You simply must visit AOLiza. I was in tears. You can read all about it at the site, but basically here’s the story: A guy took one of the original artificial intelligence programs (ELIZA) and connected it to an AOL instant messenger account. The account sits on line and people attempt to chat with it because they think it’s a real person. Some of the recorded conversations are laugh-out-loud funny.
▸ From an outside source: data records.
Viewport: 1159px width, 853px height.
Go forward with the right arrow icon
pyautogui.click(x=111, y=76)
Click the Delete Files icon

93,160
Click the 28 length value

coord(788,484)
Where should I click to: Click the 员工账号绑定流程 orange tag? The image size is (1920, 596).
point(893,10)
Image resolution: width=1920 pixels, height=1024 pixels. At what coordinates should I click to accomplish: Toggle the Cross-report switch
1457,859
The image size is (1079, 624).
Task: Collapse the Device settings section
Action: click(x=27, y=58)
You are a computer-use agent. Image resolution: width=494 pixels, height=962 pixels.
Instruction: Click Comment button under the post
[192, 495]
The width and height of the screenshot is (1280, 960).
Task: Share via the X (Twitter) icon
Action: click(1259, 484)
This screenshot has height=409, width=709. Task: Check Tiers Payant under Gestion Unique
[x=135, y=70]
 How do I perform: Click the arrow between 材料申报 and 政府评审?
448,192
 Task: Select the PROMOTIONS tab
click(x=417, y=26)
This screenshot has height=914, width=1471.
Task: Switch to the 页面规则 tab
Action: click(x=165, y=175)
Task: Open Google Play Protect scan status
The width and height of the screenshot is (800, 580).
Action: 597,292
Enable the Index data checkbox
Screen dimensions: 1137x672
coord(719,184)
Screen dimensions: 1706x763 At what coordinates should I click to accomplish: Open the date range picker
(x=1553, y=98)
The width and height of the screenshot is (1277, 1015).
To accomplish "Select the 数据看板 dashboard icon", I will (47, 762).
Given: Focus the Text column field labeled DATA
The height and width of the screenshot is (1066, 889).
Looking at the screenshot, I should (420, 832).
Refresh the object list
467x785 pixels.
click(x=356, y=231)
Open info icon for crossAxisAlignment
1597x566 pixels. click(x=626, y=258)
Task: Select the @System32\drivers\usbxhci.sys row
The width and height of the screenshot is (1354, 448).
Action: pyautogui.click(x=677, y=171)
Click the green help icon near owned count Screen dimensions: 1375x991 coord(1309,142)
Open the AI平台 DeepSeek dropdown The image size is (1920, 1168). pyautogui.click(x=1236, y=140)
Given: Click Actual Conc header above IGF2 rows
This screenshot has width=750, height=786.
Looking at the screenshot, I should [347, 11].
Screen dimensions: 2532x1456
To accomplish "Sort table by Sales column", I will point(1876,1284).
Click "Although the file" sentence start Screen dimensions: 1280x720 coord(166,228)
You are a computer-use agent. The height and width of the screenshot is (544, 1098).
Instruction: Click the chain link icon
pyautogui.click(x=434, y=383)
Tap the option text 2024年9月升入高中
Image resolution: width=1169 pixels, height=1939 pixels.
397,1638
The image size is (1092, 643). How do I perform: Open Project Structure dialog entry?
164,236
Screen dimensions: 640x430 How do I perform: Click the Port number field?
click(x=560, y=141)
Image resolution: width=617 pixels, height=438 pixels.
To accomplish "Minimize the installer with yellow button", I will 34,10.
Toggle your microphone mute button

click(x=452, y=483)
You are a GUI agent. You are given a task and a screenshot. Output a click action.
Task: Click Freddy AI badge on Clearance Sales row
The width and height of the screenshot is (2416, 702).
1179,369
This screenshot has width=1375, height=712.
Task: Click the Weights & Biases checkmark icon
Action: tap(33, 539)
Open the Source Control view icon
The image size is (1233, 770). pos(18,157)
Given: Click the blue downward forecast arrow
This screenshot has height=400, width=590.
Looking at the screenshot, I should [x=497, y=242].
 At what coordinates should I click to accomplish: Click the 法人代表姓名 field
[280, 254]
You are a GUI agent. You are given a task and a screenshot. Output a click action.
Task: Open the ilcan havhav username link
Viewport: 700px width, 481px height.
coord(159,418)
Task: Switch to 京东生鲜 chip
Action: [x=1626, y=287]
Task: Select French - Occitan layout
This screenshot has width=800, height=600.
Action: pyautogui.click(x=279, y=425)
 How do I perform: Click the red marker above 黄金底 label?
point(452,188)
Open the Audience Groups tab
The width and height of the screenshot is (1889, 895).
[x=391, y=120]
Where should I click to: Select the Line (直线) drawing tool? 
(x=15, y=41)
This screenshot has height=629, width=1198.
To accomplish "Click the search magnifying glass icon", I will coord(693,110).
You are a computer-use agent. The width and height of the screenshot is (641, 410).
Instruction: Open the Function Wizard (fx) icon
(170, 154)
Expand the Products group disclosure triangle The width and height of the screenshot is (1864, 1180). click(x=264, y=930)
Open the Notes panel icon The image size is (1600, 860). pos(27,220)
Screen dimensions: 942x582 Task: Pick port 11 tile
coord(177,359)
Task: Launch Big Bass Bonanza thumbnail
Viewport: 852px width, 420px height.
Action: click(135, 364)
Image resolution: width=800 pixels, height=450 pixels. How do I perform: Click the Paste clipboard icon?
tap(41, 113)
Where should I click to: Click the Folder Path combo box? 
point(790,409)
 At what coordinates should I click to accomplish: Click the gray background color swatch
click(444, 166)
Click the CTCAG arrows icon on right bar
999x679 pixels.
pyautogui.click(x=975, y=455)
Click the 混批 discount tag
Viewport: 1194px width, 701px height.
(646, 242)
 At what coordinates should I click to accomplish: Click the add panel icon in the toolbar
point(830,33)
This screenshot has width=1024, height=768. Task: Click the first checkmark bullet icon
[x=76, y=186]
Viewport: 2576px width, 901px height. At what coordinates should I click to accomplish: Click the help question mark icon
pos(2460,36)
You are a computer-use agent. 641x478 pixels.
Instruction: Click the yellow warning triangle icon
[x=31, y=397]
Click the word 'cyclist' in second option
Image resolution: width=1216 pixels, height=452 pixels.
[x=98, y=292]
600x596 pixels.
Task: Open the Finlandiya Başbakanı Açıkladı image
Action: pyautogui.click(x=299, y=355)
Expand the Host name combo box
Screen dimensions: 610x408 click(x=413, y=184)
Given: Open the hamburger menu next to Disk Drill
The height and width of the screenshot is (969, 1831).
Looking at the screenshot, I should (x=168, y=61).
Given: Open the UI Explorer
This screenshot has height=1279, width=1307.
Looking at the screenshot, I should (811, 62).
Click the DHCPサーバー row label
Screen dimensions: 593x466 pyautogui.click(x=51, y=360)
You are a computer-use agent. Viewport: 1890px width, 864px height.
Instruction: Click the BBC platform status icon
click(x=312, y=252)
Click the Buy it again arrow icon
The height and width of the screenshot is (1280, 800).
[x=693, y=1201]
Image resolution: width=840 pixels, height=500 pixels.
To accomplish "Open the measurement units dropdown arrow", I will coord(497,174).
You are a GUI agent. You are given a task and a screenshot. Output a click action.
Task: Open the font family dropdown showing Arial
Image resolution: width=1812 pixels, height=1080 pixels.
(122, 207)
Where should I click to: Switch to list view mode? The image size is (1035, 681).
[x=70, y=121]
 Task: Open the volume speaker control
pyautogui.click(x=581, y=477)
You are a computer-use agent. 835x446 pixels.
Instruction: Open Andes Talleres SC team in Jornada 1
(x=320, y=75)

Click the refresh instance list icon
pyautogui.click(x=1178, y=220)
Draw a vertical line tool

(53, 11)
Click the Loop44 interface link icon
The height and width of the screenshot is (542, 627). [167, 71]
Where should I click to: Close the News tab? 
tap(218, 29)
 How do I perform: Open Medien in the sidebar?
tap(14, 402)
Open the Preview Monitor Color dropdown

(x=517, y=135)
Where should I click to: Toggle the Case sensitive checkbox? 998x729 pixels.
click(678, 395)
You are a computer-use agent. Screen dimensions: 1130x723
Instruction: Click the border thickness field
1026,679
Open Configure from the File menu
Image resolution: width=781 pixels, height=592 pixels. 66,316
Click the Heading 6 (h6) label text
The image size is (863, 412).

The Back Story: In 1966 Joseph Weizenbaum at M.I.T. wrote ELIZA, a famous program that simulates a Rogerian psychoanalyst by taking excerpts from the subject’s comments and posing questions back to the subject. While not a giant leap in AI programming, ELIZA (named after Eliza Dolittle in My Fair Lady) showed that some semblance of ‘awareness’ could be synthesized simply by using input pattern recognition, combined with predefined phrases. Some people claim that ELIZA was the first program to pass the Turing Test, fooling subjects into thinking it was an actual person.
Enter AOLiza: Using a publicly available Perl version of ELIZA, a Mac with nothing better to do than play psychoanalyst, a few applescripts, and an AOL Instant Messenger account that has a high rate of ‘random’ people trying to start conversations, fury.com put ELIZA in touch with the real world. Every few days he puts up the latest ‘patients.’